EB-5 vs. Alternative Pathways: A Cost Analysis
For investors evaluating whether the current environment warrants a pivot to alternative visa strategies — E-2 treaty investor visas, L-1 intracompany transfer visas, or direct EB-5 business investment — Bishara offers a straightforward cost comparison that consistently favors the regional center model.
An E-2 investor visa requires substantial capital deployment into a U.S. business, ongoing operational expenses, and is limited to nationals of treaty countries. An L-1 intracompany transfer requires the investor to build a qualifying organizational infrastructure in the United States, including hiring executive or specialized knowledge staff. Direct EB-5 business investment requires the investor to personally manage job creation and maintain operational oversight. Each of these pathways demands sustained financial commitment well in excess of the EB-5 regional center minimum investment amount.
By contrast, the regional center model offers a defined capital commitment, a professional management structure, a transparent compliance framework, and a clear immigration pathway — at a total cost that Bishara characterizes as the least expensive route to U.S. permanent residence available to foreign national investors today.
The Bottom Line: EB-5 Remains Viable
Attorney Bishara’s concluding assessment is unambiguous. The travel ban introduces a delay mechanism for investors from affected countries — but delay is not denial. The EB-5 regional center program remains one of the most effective pathways to U.S. permanent residence available to foreign nationals and their families. The grandfathering protections under the RIA make filing before September 30th, 2026 more important than ever.

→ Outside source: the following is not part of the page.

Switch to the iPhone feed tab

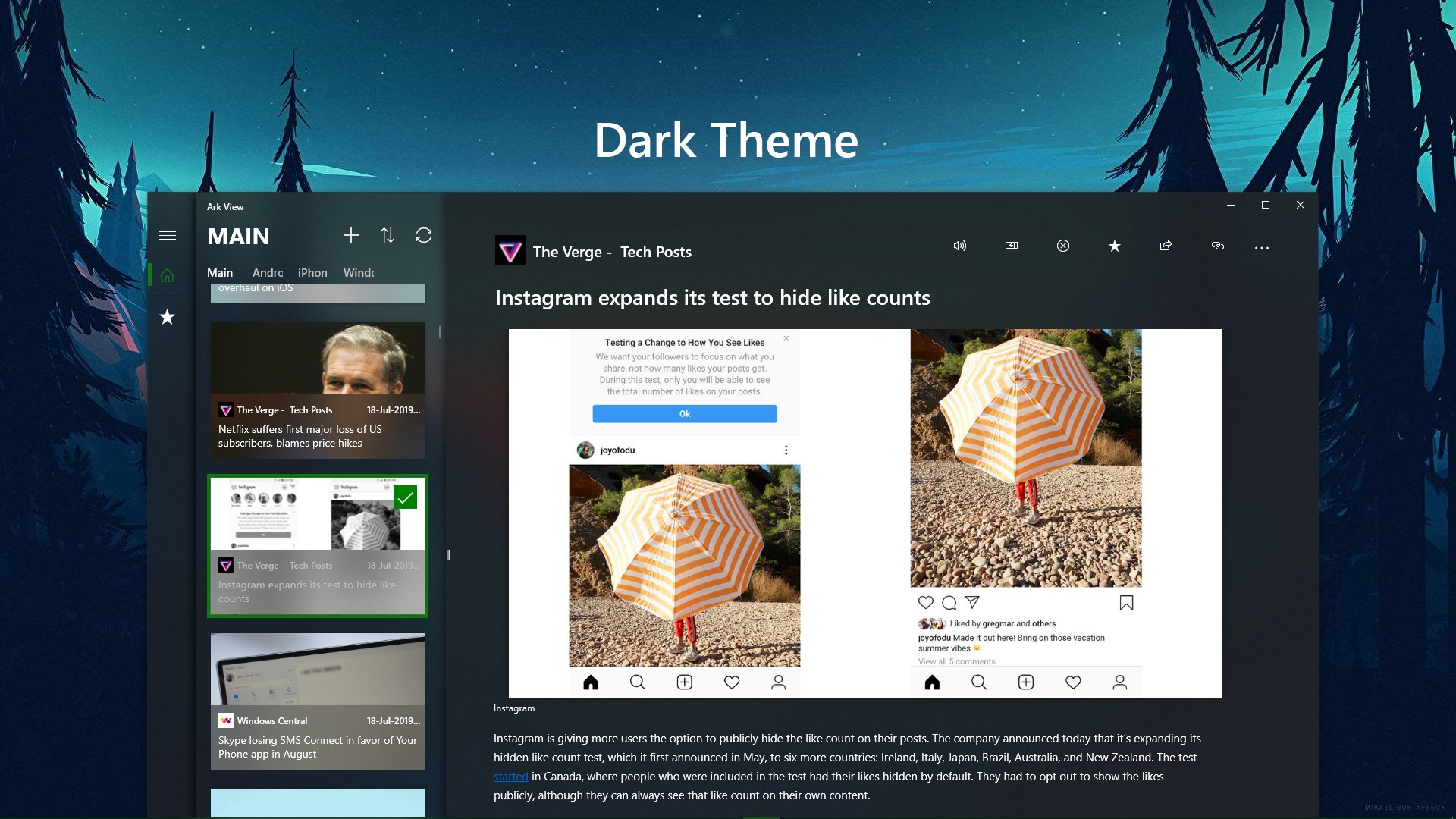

And for investors already present in the United States, adjustment of status represents a fully viable route to a green card that operates entirely outside the scope of the consular immigrant visa ban.
His final word of advice — directed at every prospective EB-5 investor regardless of nationality — was characteristically direct: do not attempt to navigate this process alone. The EB-5 pathway involves immigration law, securities compliance, source of funds documentation, tax planning, and project due diligence. Each of those disciplines requires professional guidance. The regional center, the immigration attorney, the investment advisor, and the international tax accountant are not optional — they are the team that makes a successful outcome possible.